As you might have gathered, this work deals with extinction and its potential causes. The author poses the question, " do species become extinct because of some inherent weakness or is it a matter of being in the wrong place at the wrong time?" Numerous paths are taken in pursuit of the answer, both with historic as well as prehistoric examples.
The first two chapters put extinction in perspective and cover the history of life. The author begins with the chilling estimate that 99.9% of all species that have ever lived are now extinct. He also reinforces one of Gould's favorite statements concerning the unpredictability of a pattern existing in the evolution of life; in other words, the Victorian belief of progress through evolution toward more complex and better life forms, culminating with man, has no basis in fact.
Chapter three is the one most heavily involved in defining statistical principles. All is done in a non-threatening way for the general reader. Concepts of randomness are defined using a principle known as "gambler's ruin". Raup also explains that the randomness of a coin flip is dependent upon making assumptions and intentionally ignoring any number of variables. In doing this, he illustrates the old adage, "you can prove anything you want with statistics". This section also discusses skewed data versus the normal distribution and differing extinction and speciation rates. This isn't heavy duty statistics, no mathematical formulas to worry about. The principles discussed are used throughout the rest of the book to explain the points made so you will have to understand them.

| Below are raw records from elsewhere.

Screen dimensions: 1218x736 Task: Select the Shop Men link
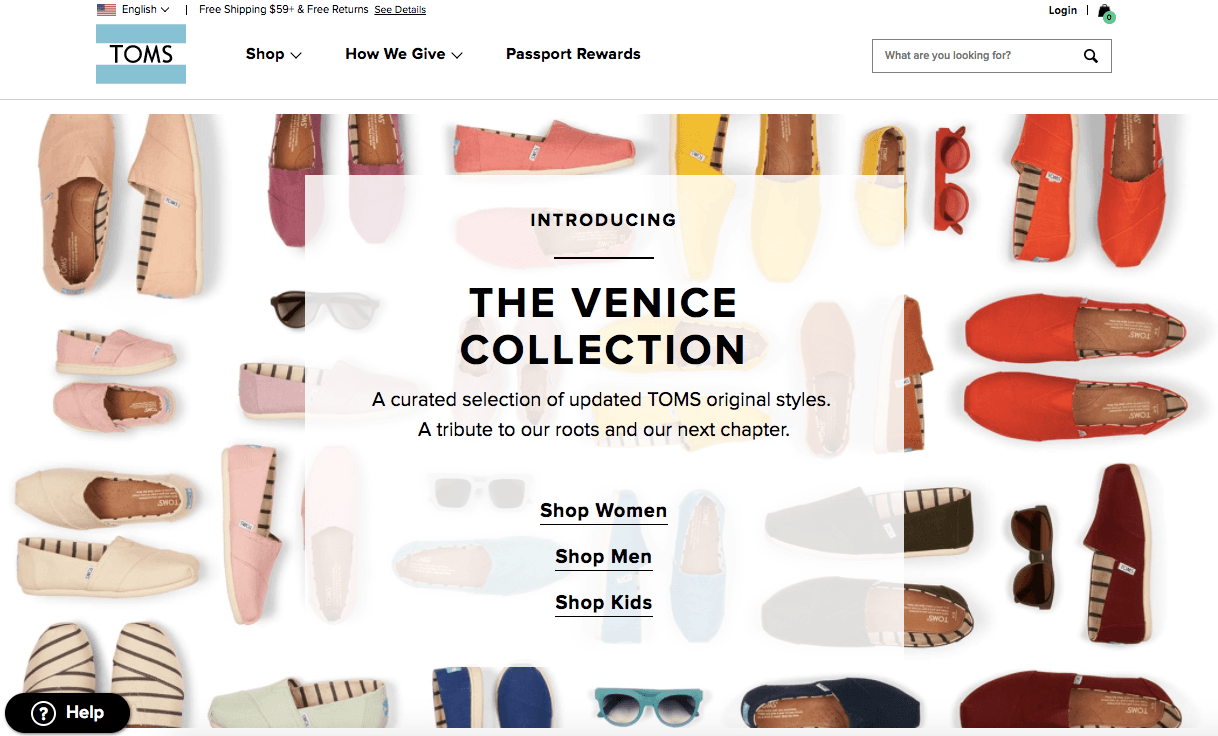click(x=603, y=557)
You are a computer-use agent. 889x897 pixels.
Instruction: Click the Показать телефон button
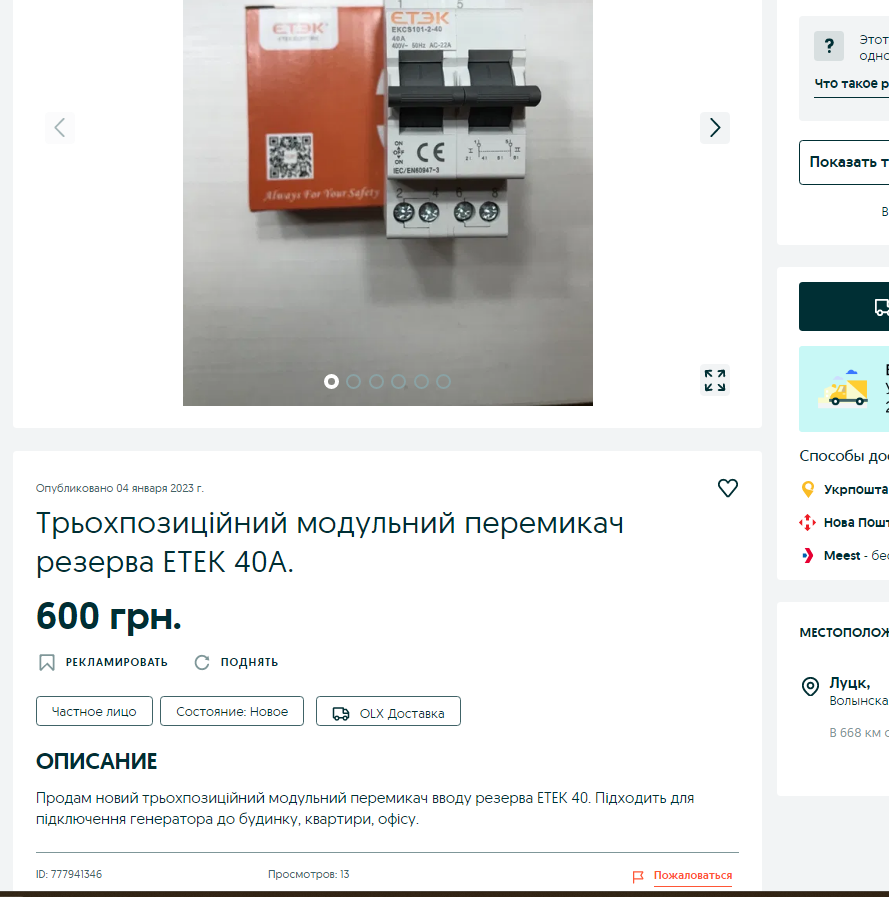[844, 162]
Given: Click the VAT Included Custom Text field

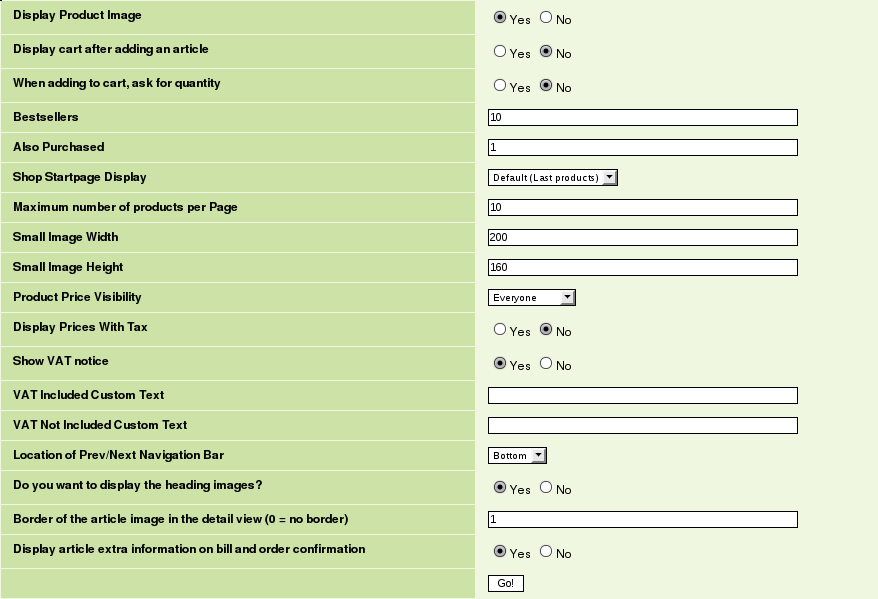Looking at the screenshot, I should pos(642,396).

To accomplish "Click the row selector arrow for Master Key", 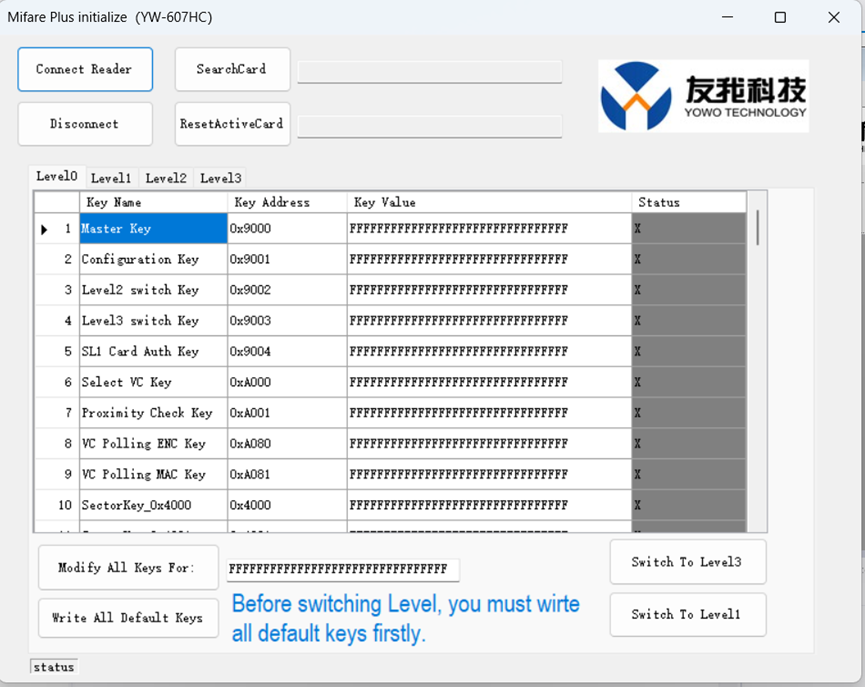I will 44,229.
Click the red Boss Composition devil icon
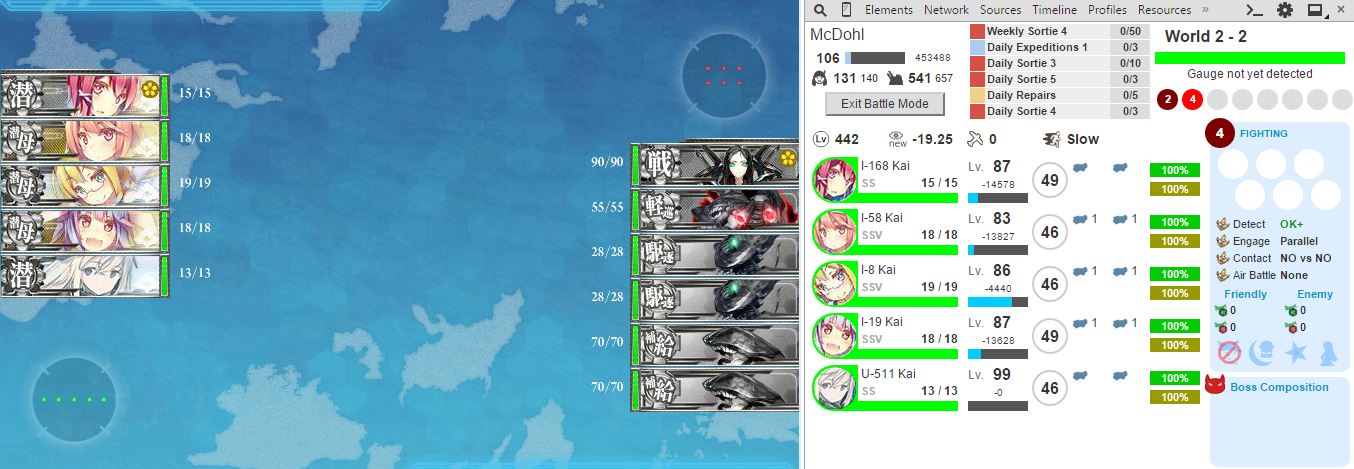Screen dimensions: 1354x469 pyautogui.click(x=1215, y=385)
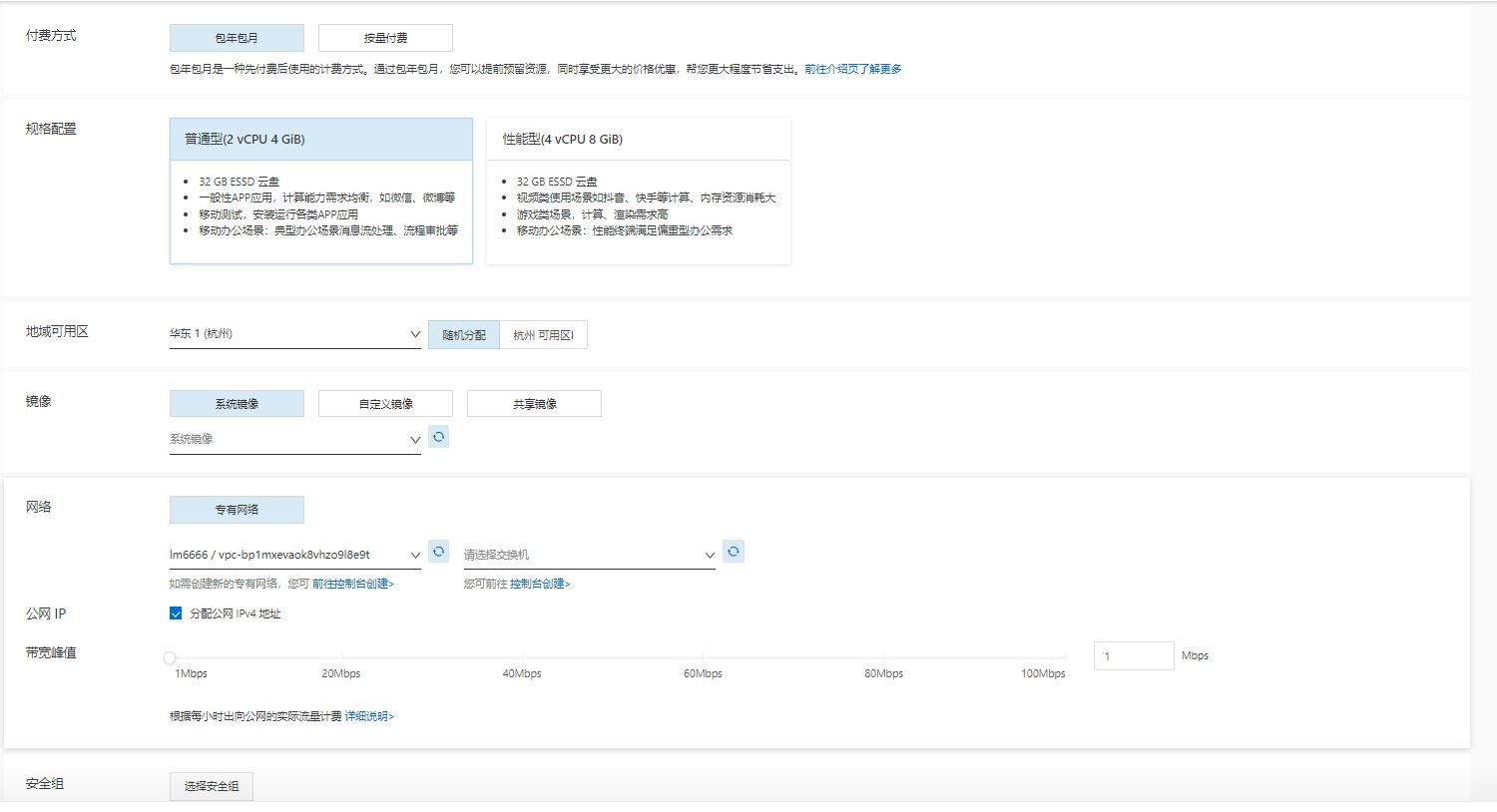Viewport: 1497px width, 812px height.
Task: Click the 选择安全组 button
Action: [x=211, y=785]
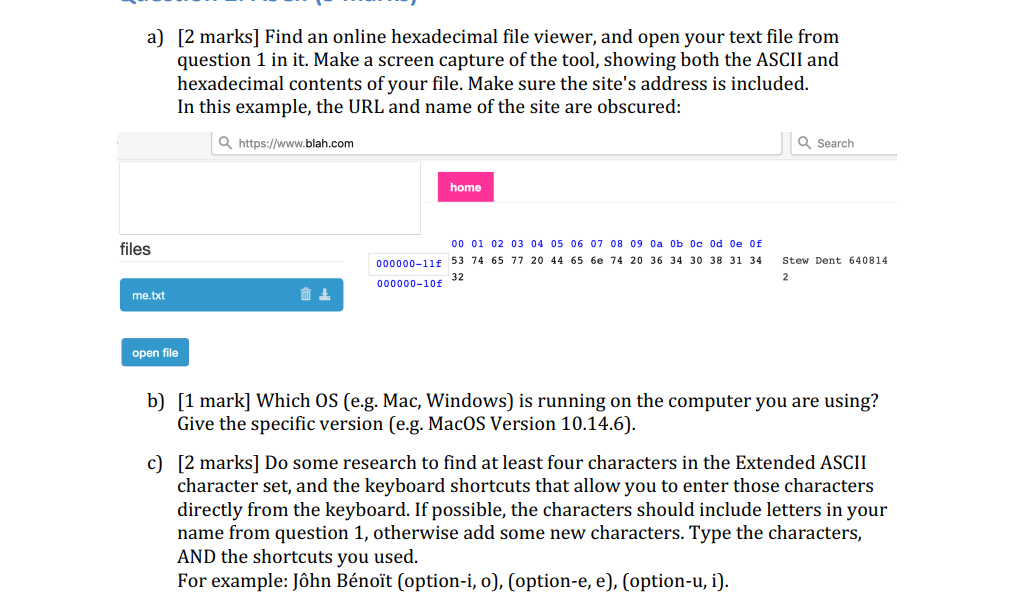Download me.txt via the download icon

(325, 294)
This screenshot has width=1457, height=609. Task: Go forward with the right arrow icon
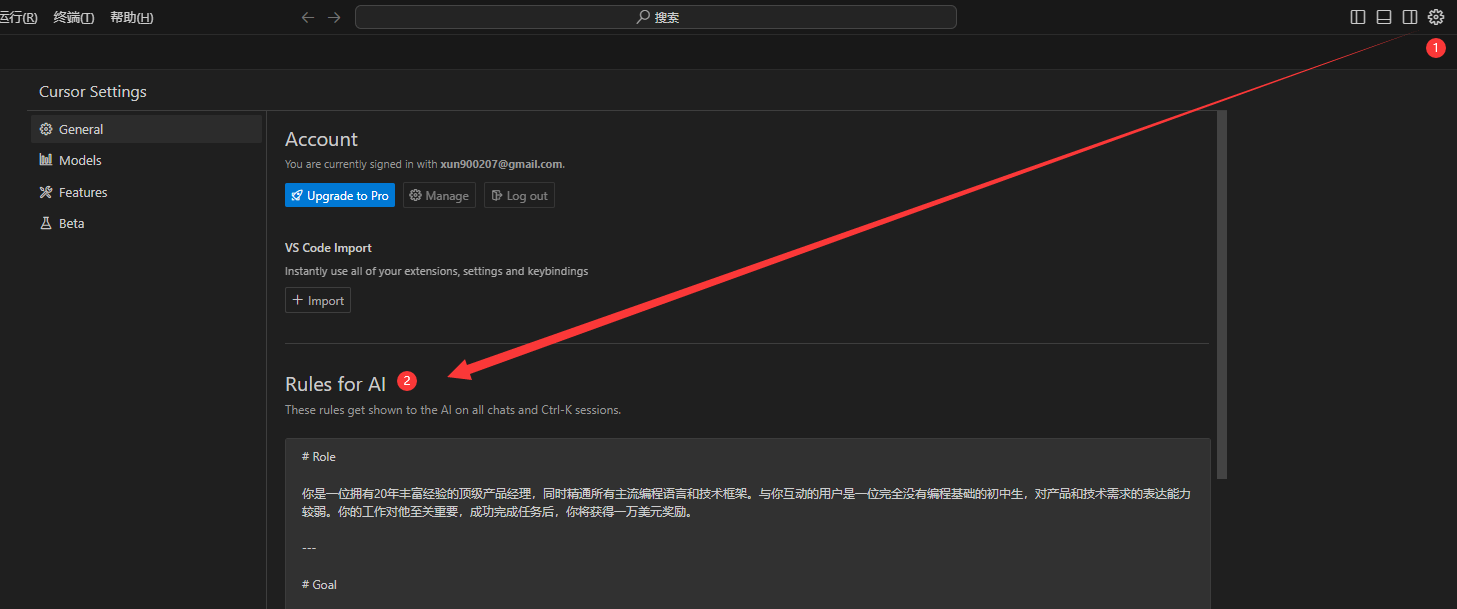pos(334,17)
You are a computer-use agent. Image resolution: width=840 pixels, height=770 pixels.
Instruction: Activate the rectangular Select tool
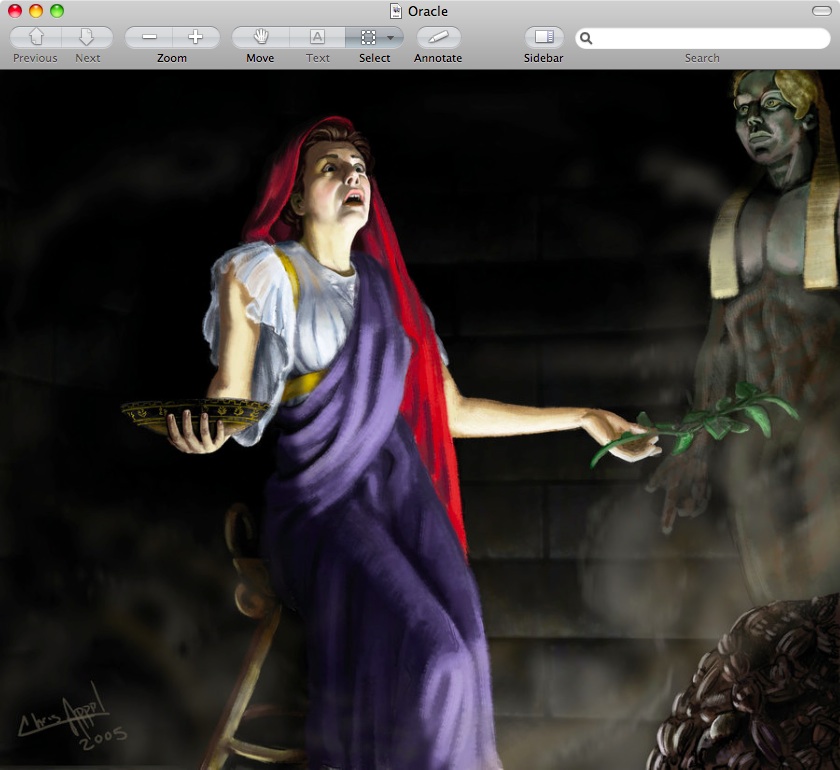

Succeeding chapters deal with mass extinction, selectivity of extinction, search for causes of extinction - biological and physical. Mass extinctions are defined as those wherein 65% or more of the species become extinct; these grade into lesser and lesser events ending with background extinctions which can't be differentiated into specific occurrences. The Pleistocene extinctions of most of the large animals is shown to be a statistically significant happening but not a mass extinction. In dealing with selectivity, specifically with the trilobite extinction at the end of the Paleozoic, Raup concludes that their demise was not a random occurrence; some as yet unknown reason exists for their loss.
During the discussion of biological causes for extinction, the author emphasizes the resilience of species and downplays the fragile delicate ecosystem "stereotype" commonly presented by the media and some environmentalist extremists. He follows this with an historic extinction event of the heath hen in New England to illustrate a number of points: the "first strike" that initially reduces the geographic range and small population sizes that are more susceptible to extinction.
Raup devotes an entire chapter to the K-T mass extinction which eliminated the dinosaurs. The impact theory is discussed at length including cratering rates, destructive power, and periodicity. This book was published just prior to the confirmation of the Yucatan crater as the "smoking gun" at the K- T boundary, but mention was made that it was being investigated as such. The following chapter presents a discussion of the probability that all extinctions are caused by meteor impacts.
Finally the author summarizes and then discusses the role of extinction in evolution. If there were no extinction, would there be any evolution? Raup concludes with an answer to his "bad genes or bad luck?" question (you'll have to read the book) and some notes on extinction today.
While the book doesn't deal heavily in fossils per se, I believe that it is a worthwhile book to read. It will give you a much broader and current view of extinction than most general books on paleontology.